Consacrés ou désacralisés, les murs des chapelles offrent un support privilégié aux artistes et architectes de toutes époques et tous horizons. Plume Voyage a sélectionné celles-ci, de styles différents mais toutes très inspirées. Chaque fois, une intention particulière s’y exprime, un message s’y cache, une pensée y danse, entre formes, couleurs et motifs. Si vous croisez leur chemin…

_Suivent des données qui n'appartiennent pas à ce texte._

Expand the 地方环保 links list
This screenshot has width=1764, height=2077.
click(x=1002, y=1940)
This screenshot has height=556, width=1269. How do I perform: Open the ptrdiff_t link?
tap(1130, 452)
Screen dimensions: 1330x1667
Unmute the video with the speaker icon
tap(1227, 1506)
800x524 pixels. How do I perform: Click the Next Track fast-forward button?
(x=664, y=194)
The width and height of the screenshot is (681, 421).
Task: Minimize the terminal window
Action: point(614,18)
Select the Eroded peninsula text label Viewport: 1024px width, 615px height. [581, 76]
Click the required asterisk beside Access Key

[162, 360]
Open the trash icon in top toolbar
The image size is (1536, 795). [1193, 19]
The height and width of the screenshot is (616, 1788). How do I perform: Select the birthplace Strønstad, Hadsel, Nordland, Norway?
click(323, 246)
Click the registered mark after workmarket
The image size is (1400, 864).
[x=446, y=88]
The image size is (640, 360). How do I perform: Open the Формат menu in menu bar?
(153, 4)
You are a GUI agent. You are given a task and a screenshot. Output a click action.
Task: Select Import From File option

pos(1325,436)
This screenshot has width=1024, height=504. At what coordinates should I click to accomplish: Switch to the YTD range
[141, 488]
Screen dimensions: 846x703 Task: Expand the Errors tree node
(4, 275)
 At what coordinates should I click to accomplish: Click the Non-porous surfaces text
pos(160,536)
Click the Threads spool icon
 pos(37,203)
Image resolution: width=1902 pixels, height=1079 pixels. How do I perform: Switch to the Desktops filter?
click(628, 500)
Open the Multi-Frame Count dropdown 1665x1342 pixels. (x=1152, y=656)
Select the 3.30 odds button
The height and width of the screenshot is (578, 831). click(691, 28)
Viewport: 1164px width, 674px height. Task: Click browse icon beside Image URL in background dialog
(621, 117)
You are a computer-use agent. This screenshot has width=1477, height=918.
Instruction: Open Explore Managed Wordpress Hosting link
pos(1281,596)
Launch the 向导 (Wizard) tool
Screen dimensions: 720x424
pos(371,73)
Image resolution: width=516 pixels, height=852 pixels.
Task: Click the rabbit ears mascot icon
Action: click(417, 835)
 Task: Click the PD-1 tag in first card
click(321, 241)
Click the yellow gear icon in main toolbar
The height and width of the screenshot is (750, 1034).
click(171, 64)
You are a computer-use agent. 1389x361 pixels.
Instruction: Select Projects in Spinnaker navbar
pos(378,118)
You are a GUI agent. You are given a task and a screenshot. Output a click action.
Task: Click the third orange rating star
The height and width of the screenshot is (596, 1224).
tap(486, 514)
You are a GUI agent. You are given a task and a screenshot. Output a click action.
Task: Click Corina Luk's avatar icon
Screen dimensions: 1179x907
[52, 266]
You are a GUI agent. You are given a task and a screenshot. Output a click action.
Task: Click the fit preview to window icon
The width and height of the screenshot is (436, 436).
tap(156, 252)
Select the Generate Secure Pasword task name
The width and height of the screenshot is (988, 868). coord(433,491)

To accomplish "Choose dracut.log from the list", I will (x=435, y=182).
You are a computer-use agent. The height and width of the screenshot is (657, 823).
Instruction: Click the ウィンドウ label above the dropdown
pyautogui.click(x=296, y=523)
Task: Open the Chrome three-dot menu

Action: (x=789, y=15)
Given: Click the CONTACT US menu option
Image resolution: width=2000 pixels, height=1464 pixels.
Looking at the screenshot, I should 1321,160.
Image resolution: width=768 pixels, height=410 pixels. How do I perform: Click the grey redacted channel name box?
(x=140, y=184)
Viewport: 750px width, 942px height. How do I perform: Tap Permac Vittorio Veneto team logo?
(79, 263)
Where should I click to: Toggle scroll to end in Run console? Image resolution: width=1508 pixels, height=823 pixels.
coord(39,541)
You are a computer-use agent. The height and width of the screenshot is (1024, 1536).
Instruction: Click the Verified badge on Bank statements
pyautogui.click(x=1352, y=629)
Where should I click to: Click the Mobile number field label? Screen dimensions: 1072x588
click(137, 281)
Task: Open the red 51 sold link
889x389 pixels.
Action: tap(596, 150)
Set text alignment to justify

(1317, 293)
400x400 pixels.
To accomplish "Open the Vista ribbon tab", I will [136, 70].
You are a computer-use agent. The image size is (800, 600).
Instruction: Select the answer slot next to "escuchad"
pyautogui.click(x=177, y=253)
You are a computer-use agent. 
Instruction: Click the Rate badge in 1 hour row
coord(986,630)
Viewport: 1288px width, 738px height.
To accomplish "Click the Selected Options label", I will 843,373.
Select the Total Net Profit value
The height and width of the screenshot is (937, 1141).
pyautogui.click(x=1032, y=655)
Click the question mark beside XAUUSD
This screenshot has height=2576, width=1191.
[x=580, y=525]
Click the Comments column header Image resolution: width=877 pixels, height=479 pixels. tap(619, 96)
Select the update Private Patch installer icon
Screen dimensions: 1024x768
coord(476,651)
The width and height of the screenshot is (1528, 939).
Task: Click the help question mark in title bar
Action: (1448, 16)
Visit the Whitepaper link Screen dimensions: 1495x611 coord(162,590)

Aux quatre coins de France, comme des cailloux blancs sur la carte, chacun de ces lieux se voue au culte de l’art. Vous qui passez sans les voir, attardez-vous un peu sur les indices extérieurs et glissez-vous à l’intérieur, afin de déchiffrer l’intention de l’artiste.

 

 

Iconoclaste, la chapelle du Saint-Pilon à l’effigie de Rudy Ricciotti 

Dans le sud de la France au sommet du Massif de la Sainte-Baume, site hautement religieux où, selon les croyants, Marie-Madeleine est venue se réfugier dans une grotte après la disparition de Jésus, la chapelle du Saint-Pilon a été érigée en 1493, dix ans après la Chapelle Sixtine décorée par Michel-Ange.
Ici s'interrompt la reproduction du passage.